In 2041219 Ontario Limited v. The Business Risk Management Review Committee (Div Ct, 2021) the Divisional Court covers some basics of the Ontario Agricorp agriculture legal regime:
The Risk Management Program

[4] The Ontario government has established various business risk programs for agricultural producers in Ontario. Agricorp, which is a Crown corporation, administers the programs.

[5] One of the programs is the Risk Management Program for Cattle Farmers (the “Program”), which provides various benefits to cattle farmers. The Program is meant to help farmers offset losses due to price falls and production cost increases.

[6] The Program was established in 2011 through Order in Council 1309/2011 titled Ontario Risk Management Program (the “OIC”). The OIC sets out eligibility criteria for the benefits under the Program. The criteria are also set out in Guidelines published by the Ontario government and in a Participant Handbook (“Handbook”) published by Agricorp. The interpretation of the eligibility criteria in the OIC, Guidelines and Handbook is at the heart of this application for judicial review. They are reviewed in detail in the analysis below.

[7] The Program provides benefits to cattle farmers where their average production costs exceed the market value of their products. Production costs and market value are based on the cattle’s weight gain and are calculated on a per pound basis.

[8] The Program is funded by the Ontario government. The funding for the Program is approximately $100 million per year, which covers the administration costs and benefits paid out by the Program. Each producer who participates in the Program is entitled to a maximum of $1.2 million per year, which may be prorated down depending on the overall demand for the Program in any given year.

[9] Producers who participate in the Program are to pay a fee, but the fee does not cover the costs of the Program. The Program is funded by the Ontario government. Producers who participate in the program choose their level of coverage, which in the relevant period could be 100%, 90% or 80%.

[10] The calculation of the amount to be paid under the Program is based on the difference between the average cost of each pound gained by the cattle and its market value. Where the cost exceeds the market value, the Program pays the percentage of coverage for that amount (for example 100% of the loss for farmers opting for 100% coverage) minus 60%.

[11] Agricorp administers the program by processing applications and by conducting occasional audits on the amounts paid out.

[12] Where there is a disagreement between a farmer and Agricorp over the amount owed under the Program, the farmer can request a review by the Committee. The Committee is composed of agricultural producers. The Committee has the power to make non-binding recommendations to Agricorp.
. United Food and Commercial Workers International Union v. Aurora Cannabis Enterprises Inc.
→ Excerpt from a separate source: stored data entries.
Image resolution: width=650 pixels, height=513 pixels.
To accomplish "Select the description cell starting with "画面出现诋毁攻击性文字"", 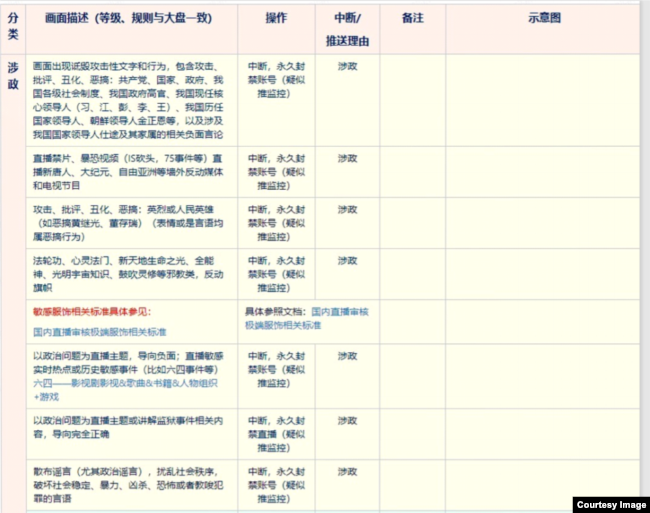I will click(130, 98).
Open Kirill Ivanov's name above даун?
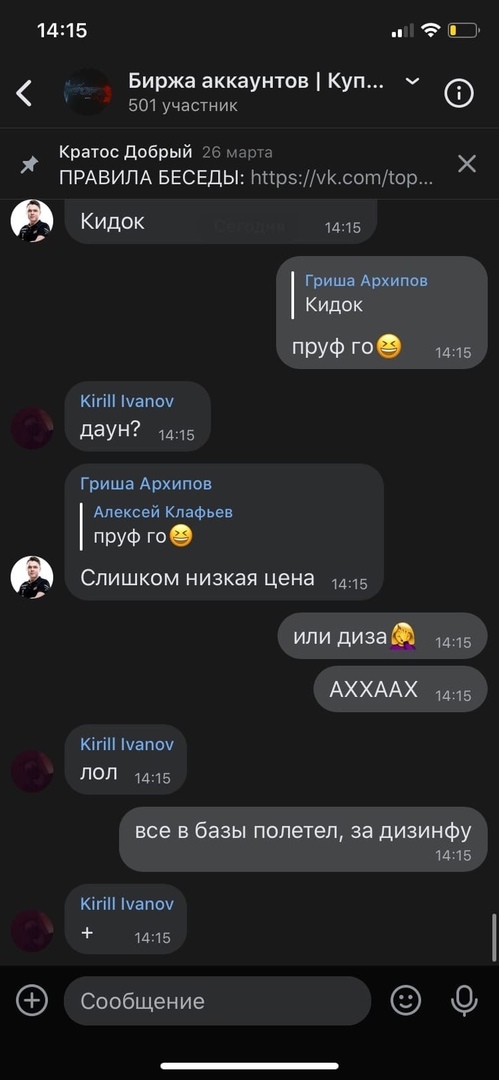This screenshot has height=1080, width=499. [x=127, y=402]
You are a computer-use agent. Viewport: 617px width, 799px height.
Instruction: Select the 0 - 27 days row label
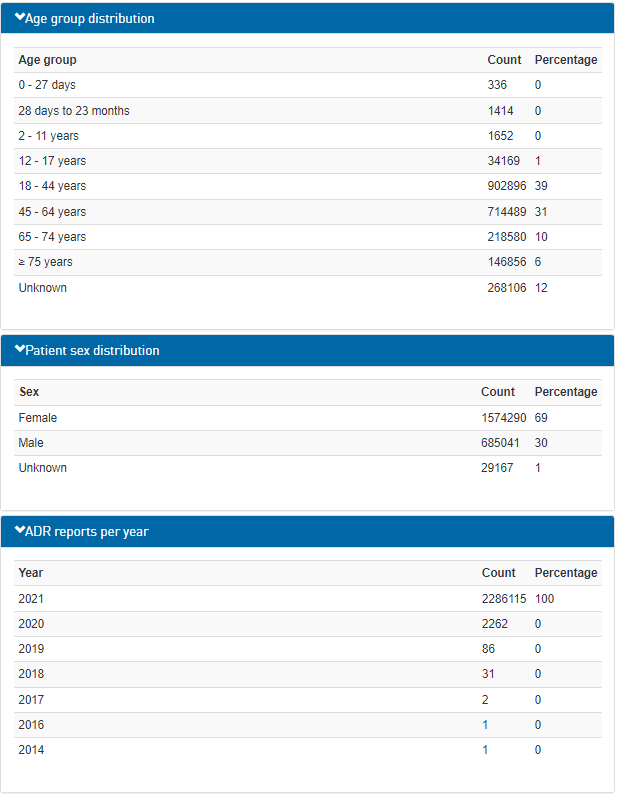point(47,85)
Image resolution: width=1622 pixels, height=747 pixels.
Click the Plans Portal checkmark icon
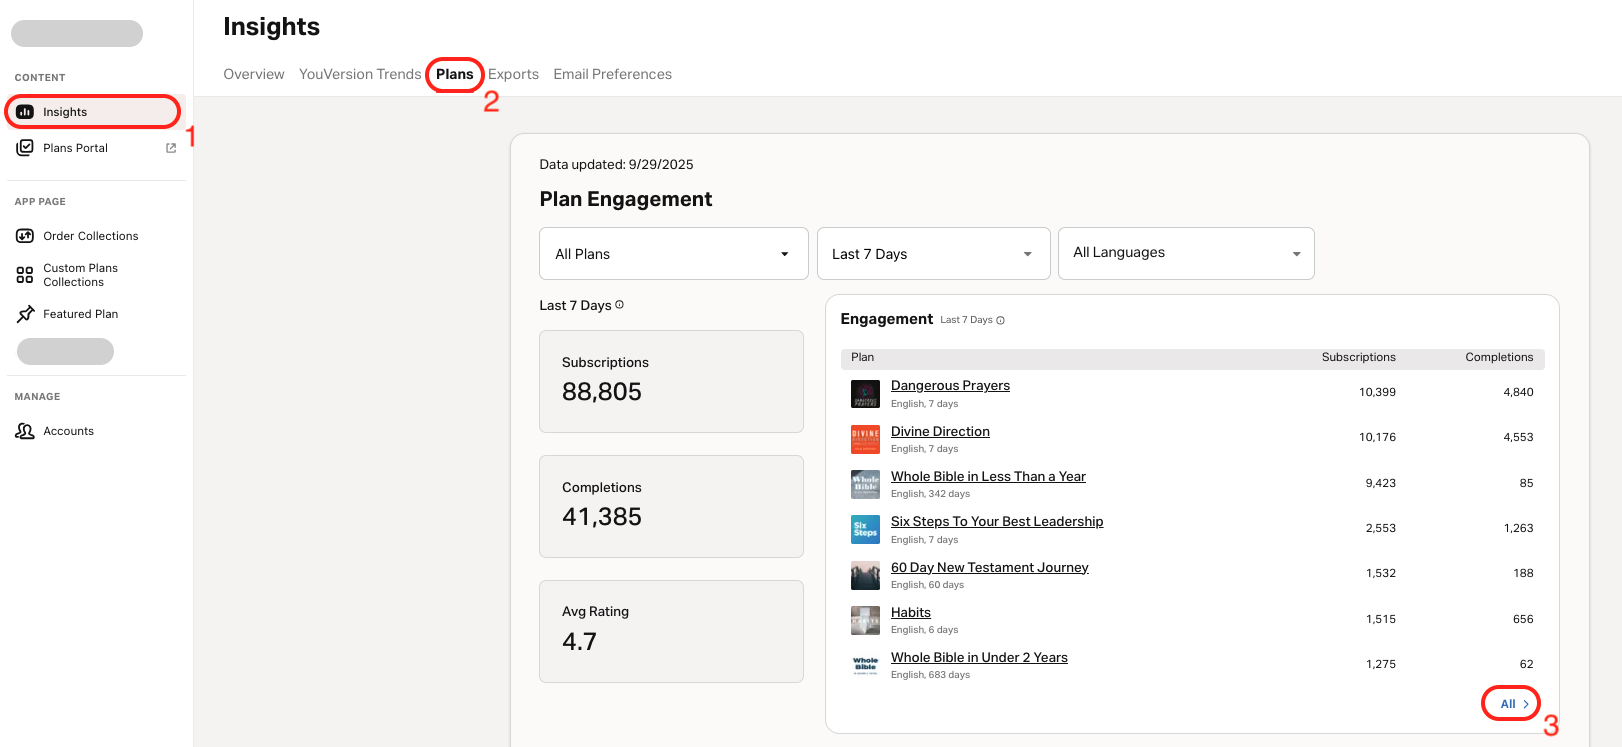pos(25,148)
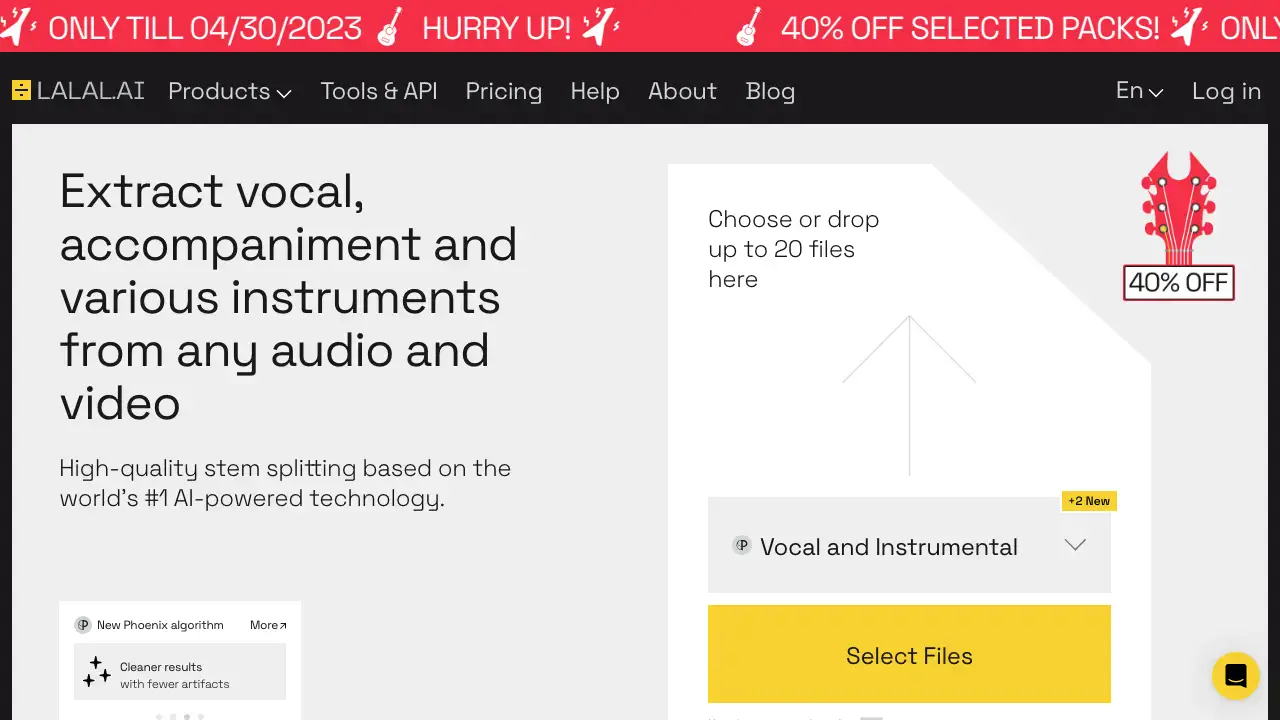Click the LALAL.AI yellow logo icon
The width and height of the screenshot is (1280, 720).
coord(21,91)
In United Food and Commercial Workers International Union v. Aurora Cannabis Enterprises Inc. (Div Ct, 2021) the Divisional Court set out a brief, recent history of labour law and agricultural workers, including a 2011 SCC freedom of association Charter case [paras 48-50]:
[4] Before 1994, agricultural workers were excluded from the labour relations scheme in the Labour Relations Act, 1995, S.O. 1995, c. 1, Sched. A (“LRA”), the legislation that generally governs collective bargaining in the private sector in Ontario. The LRA is administered by the Ontario Labour Relations Board (“OLRB”). Since 1943, the dominant model for labour relations in Canada has been the American “Wagner Act” regime, which permits certification of trade unions as exclusive bargaining agents for bargaining units and a right to strike.
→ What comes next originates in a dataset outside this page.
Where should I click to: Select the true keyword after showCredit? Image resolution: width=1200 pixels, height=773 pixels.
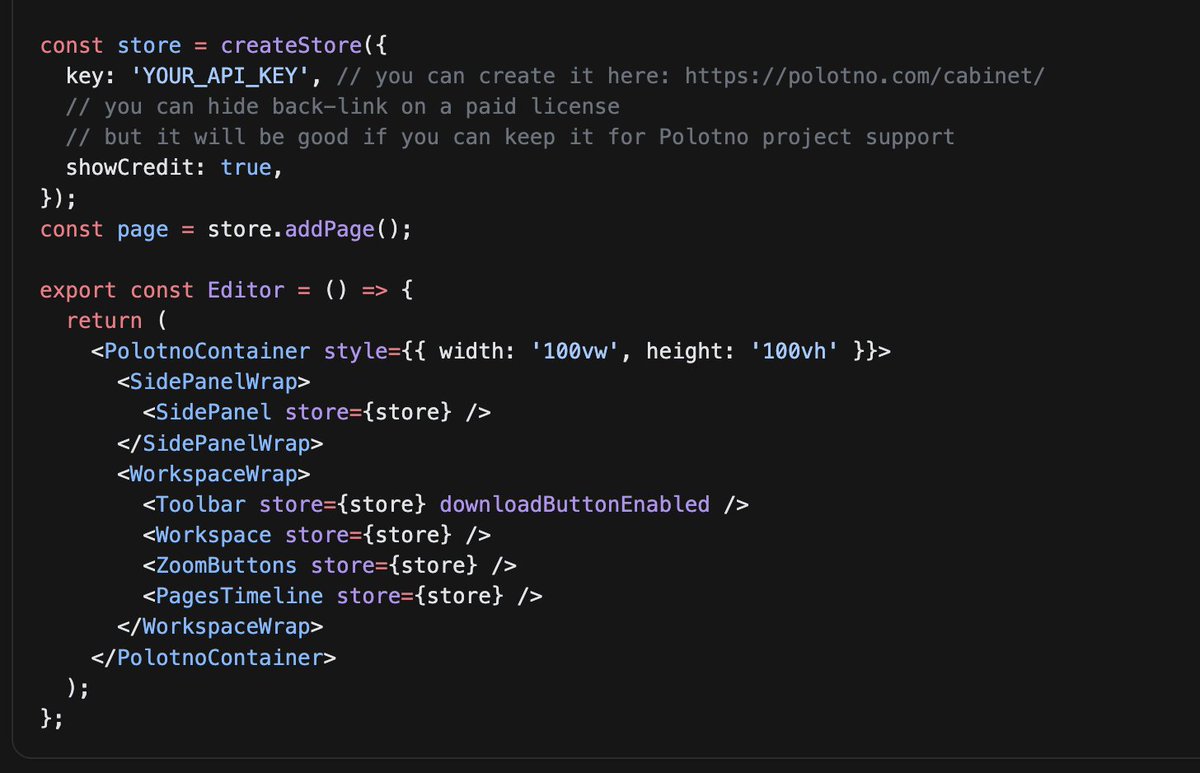coord(246,167)
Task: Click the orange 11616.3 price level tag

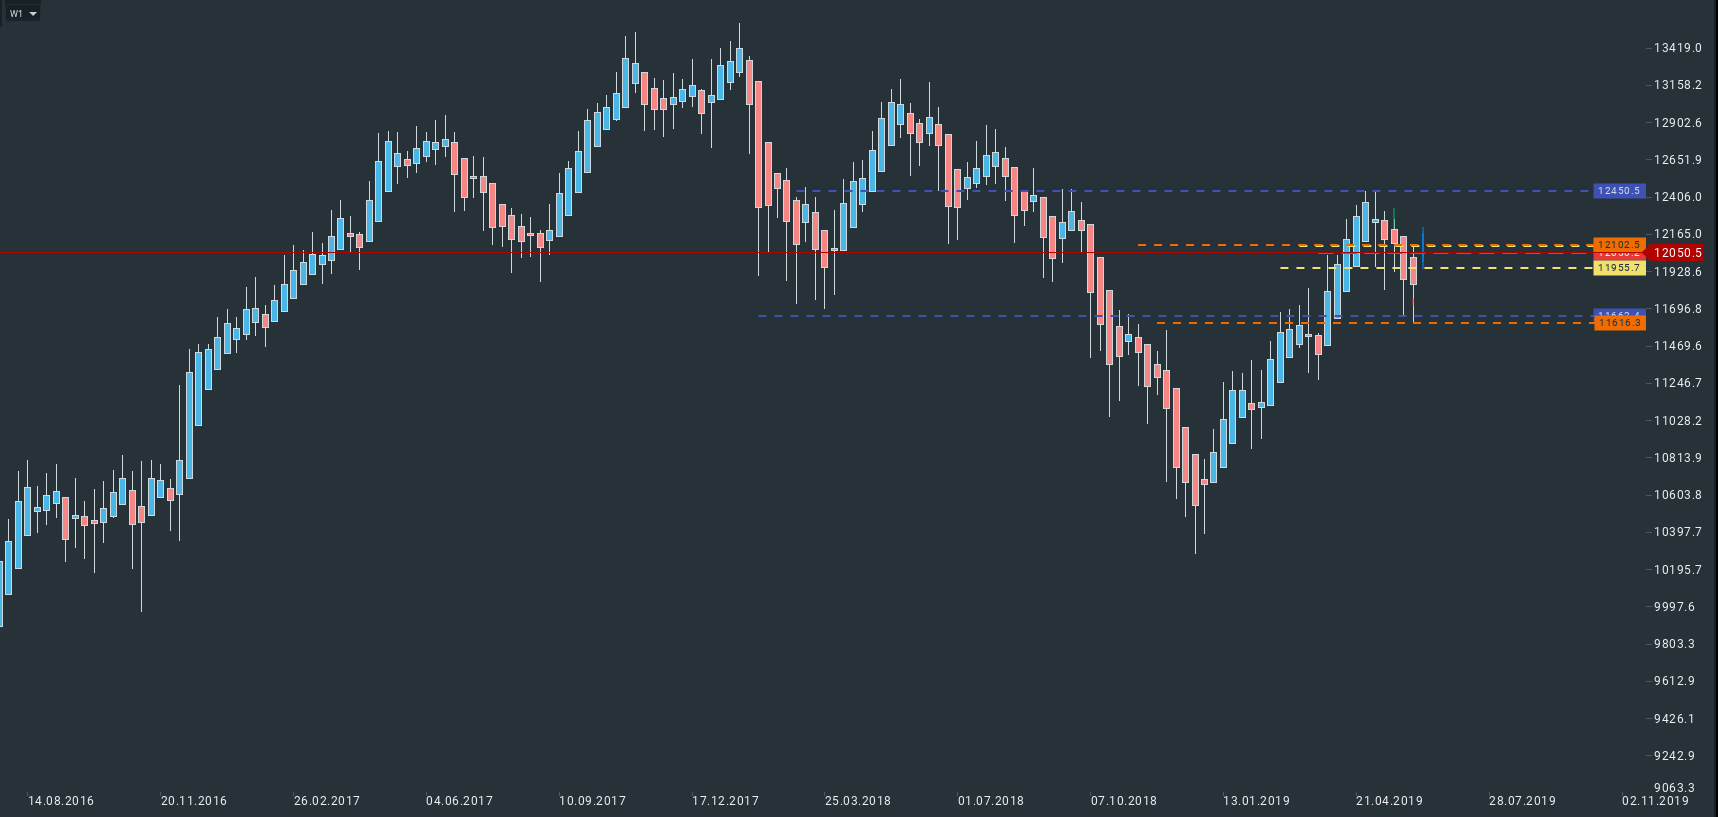Action: (x=1618, y=323)
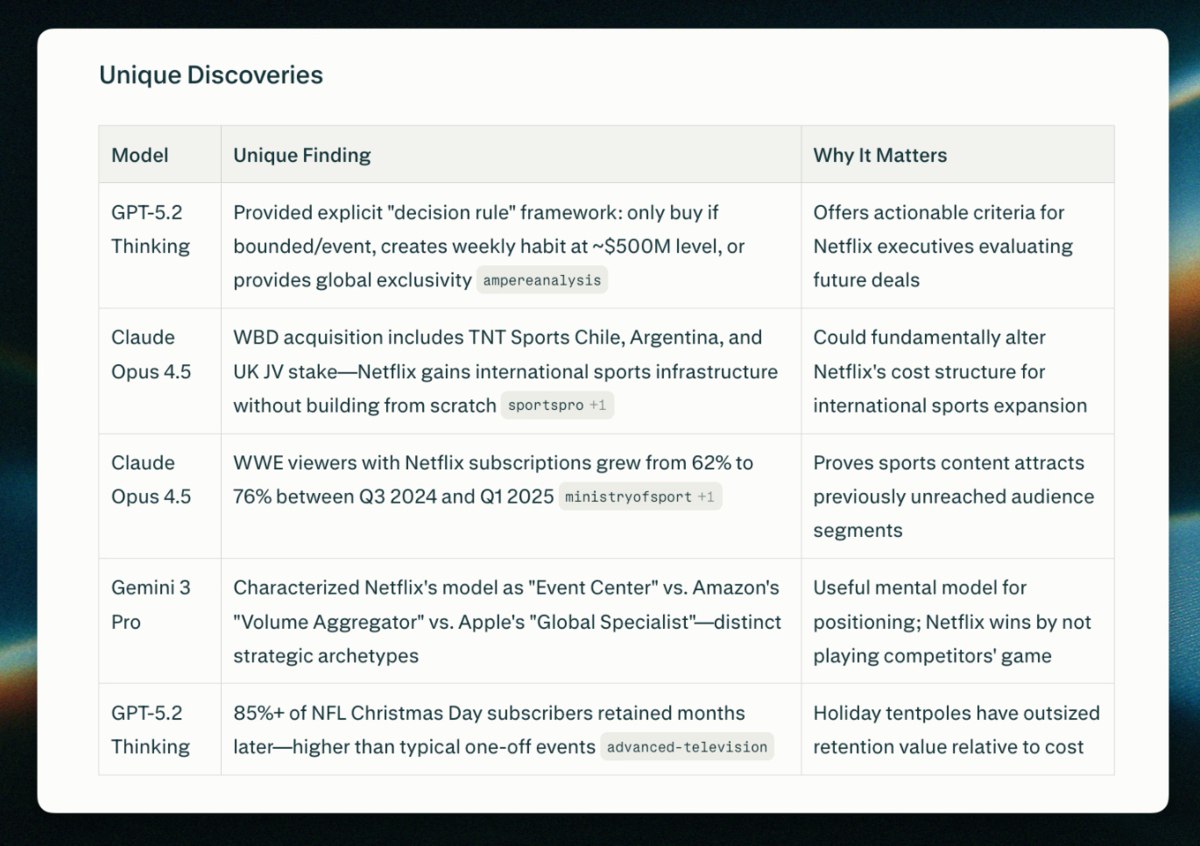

[5] In 1994, Ontario enacted the Agriculture Labour Relations Act, 1994, S.O. 1994, c. 6 (“ALRA”), which granted trade union and collective bargaining rights to agricultural workers. A year later, the ALRA was repealed, and that repeal was challenged as being a violation of s. 2(d) of the Charter, the right to freedom of association (see Dunmore v. Ontario (Attorney General), 2001 SCC 94). The Supreme Court of Canada found that the inability of agricultural workers to organize without protective legislation was a violation of the Charter. However, the Court was clear in Dunmore that agricultural workers did not have a right to collective bargaining under a Wagner Act model. It was the exclusion of agricultural workers from any process of collective bargaining that resulted in a finding that their freedom of association under s. 2(d) of the Charter was violated.

[6] Following Dunmore, Ontario enacted legislation to govern the collective bargaining rights of agricultural workers. The legislation did not accord workers the right to withdraw their services, because of the potentially catastrophic effect of a sudden withdrawal of services in the agricultural sector. Instead, the Legislature provided for interest arbitration when negotiations reached an impasse.

[7] This legislation was repealed after a change of government in Ontario. In place of the interest arbitration solution, new legislation, the AEPA, was enacted. It creates a distinct labour regime for agricultural workers and excludes them from the LRA. The AEPA provides the rights of agricultural employees to:
1. Form or join an employees’ association (s. 1(2)(1))

2. Participate in lawful activities of an employees’ association (s. 1(2)(2))

3. Assemble (s. 1(2)(3))

4. Make representations at reasonable opportunities to their employers, through an employees’ association, respecting the terms and conditions of their employment (s. 5) and

5. Protection against interference, coercion, and discrimination in the exercise of their rights (ss. 8-10).
[8] The Agriculture, Food and Rural Affairs Appeal Tribunal is responsible for the administration of the AEPA. Section 11 provides that interested parties, including employees’ associations, may apply to the Tribunal alleging that there has been a contravention of the AEPA.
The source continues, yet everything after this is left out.